Son approche de l'enjeu, l'affect qu'il y met, sa proximité sur la chaise avec des joueurs qu'il connaît évidemment très bien (Forget, Leconte), tout comme ses rastas, détonnent. Dès sa première campagne, le "magicien", le "gourou" imprime son style, décalé, instinctif, mais surtout victorieux. Son coup de maître? Rappeler Henri Leconte, descendu au-delà de la 150e place mondiale, le dos en vrac, mais qui apportera la folie nécessaire pour renverser Pete Sampras et les Etats-Unis en 1991. La "Saga", symbolisée par la danse qui a suivi le sacre de Lyon, débute.

Cinq ans après (1996), il réédite l'exploit et remporte pour la deuxième fois le Saladier d'argent, en Suède: sa réussite ne doit donc rien au hasard. Noah devient alors l'homme à la recette magique, celui qui sait faire gagner à une époque où la France ne savait pas le faire.
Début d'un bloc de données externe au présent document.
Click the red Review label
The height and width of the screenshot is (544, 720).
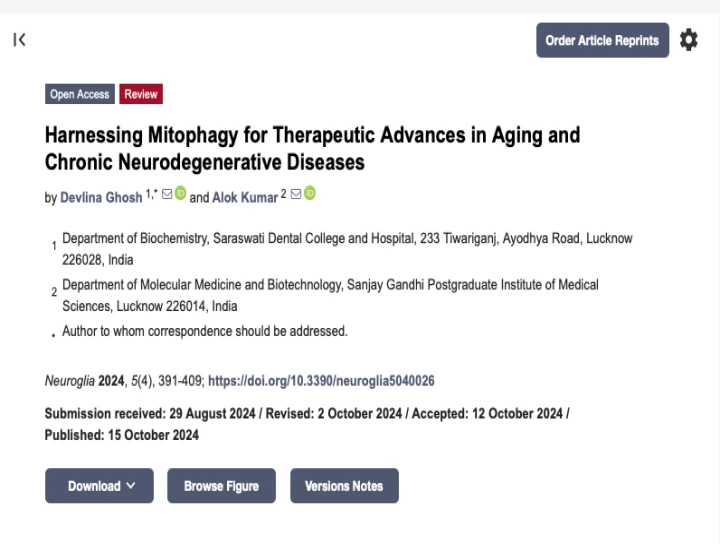141,94
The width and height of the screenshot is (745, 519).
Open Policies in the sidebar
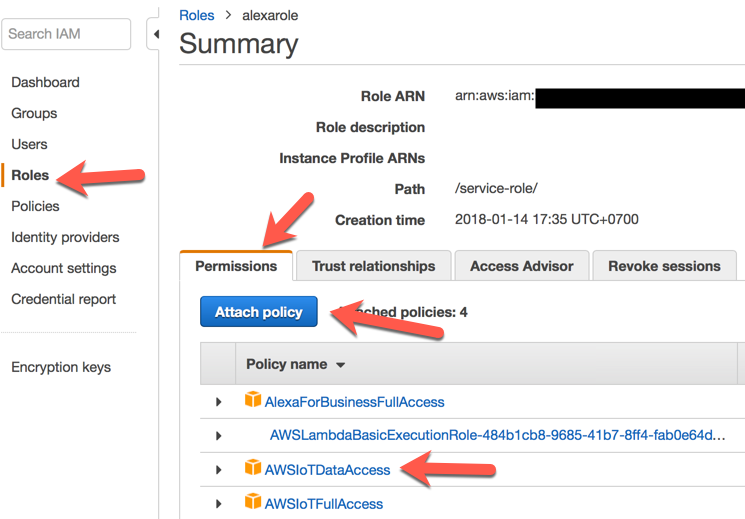[x=35, y=206]
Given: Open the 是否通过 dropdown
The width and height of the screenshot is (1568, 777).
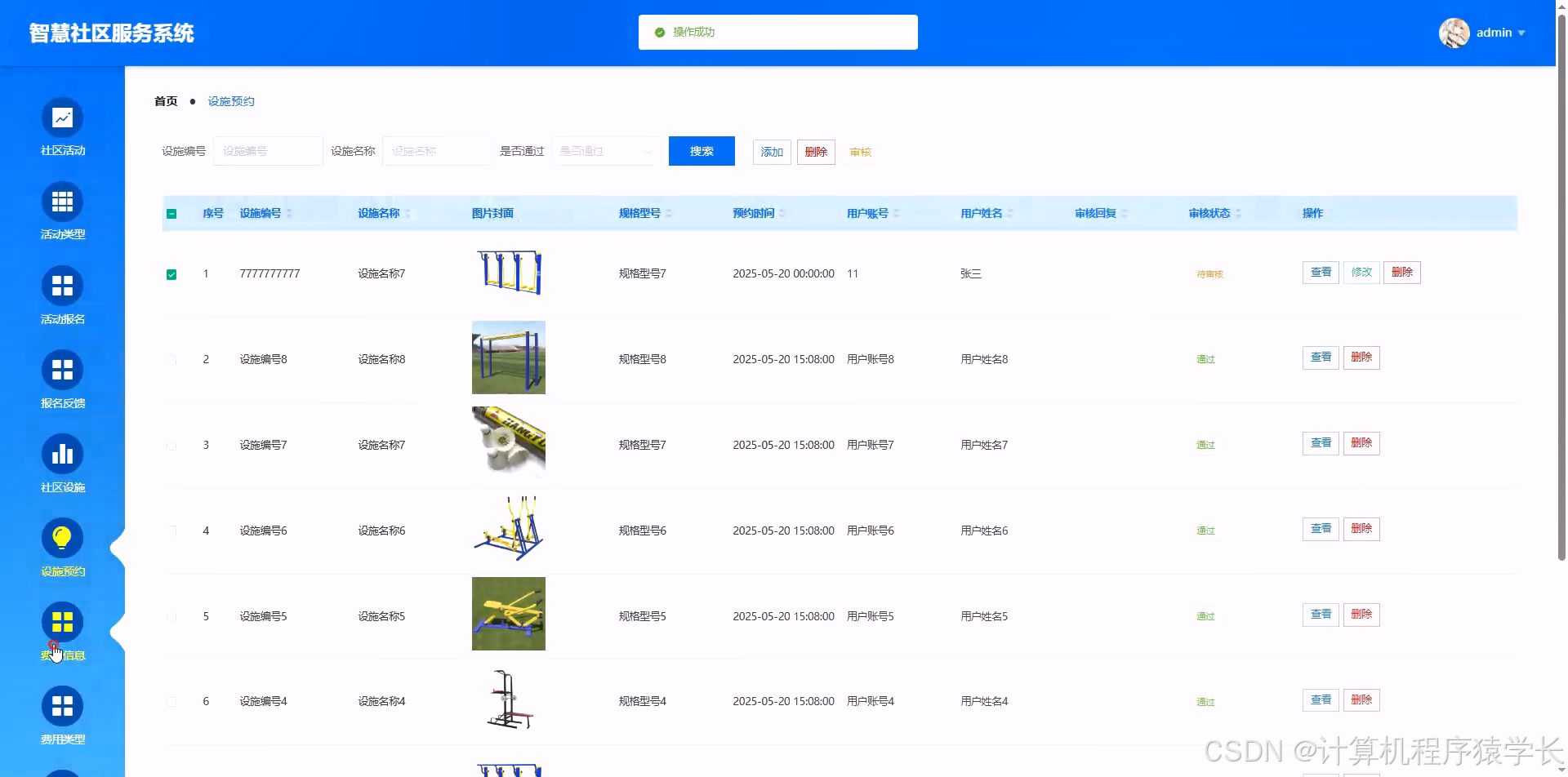Looking at the screenshot, I should 604,151.
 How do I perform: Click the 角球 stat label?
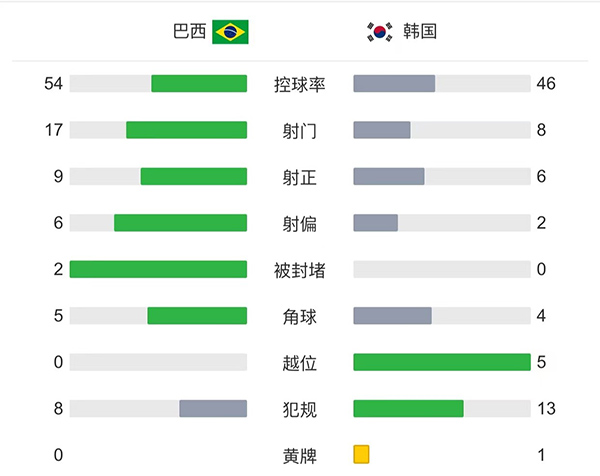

Cette année-là, il va même faire un crochet par le football pour aider le Paris SG à remporter la défunte Coupe des Coupes !

Vingt-et-un ans plus tard, face à la Belgique, il décroche une Coupe que la génération des "néo-Mousquetaires" (Tsonga, Gasquet, Simon...) n'avait pu gagner sans lui.

- "Une personne particulière" -

Sa force? Etre capable de transcender ses joueurs, de les fédérer autour d'un objectif, quel que soit finalement leur classement. Il instaure des préparations musclées avant les rendez-vous cruciaux, y apporte une approche mentale, verbalise énormément avec ses joueurs sur sa chaise, vit les matches intensément.

"Yannick est une personne particulière, mais une personne très protectrice de ses joueurs (...) qui sait comment nous mettre à notre meilleur", a résumé Benoît Paire après la victoire des Bleus face à l'Espagne (3-0) en demi-finales.

"Vous savez, Noah le gourou, tout ça, c'est pas ça en fait Yannick, nuance son entraîneur historique Patrice Hagelauer auprès de l'AFP. Quand il a des convictions, il va au bout. L'une des ses convictions depuis toujours, c'est que les objectifs, pour les atteindre, il faut se préparer."

"Oui, il a du charisme, du magnétisme, mais le choix des hommes, c'est important, et il ne s'est pas trompé. Ce qu'il a fait c'est rare. Il a apporté beaucoup, c'est énorme. Yannick a transmis des choses qui resteront", ajoute-t-il. Un départ fort d'un quatrième sacre, aux dépens d'une équipe croate beaucoup mieux armée sur le papier, marquerait encore plus.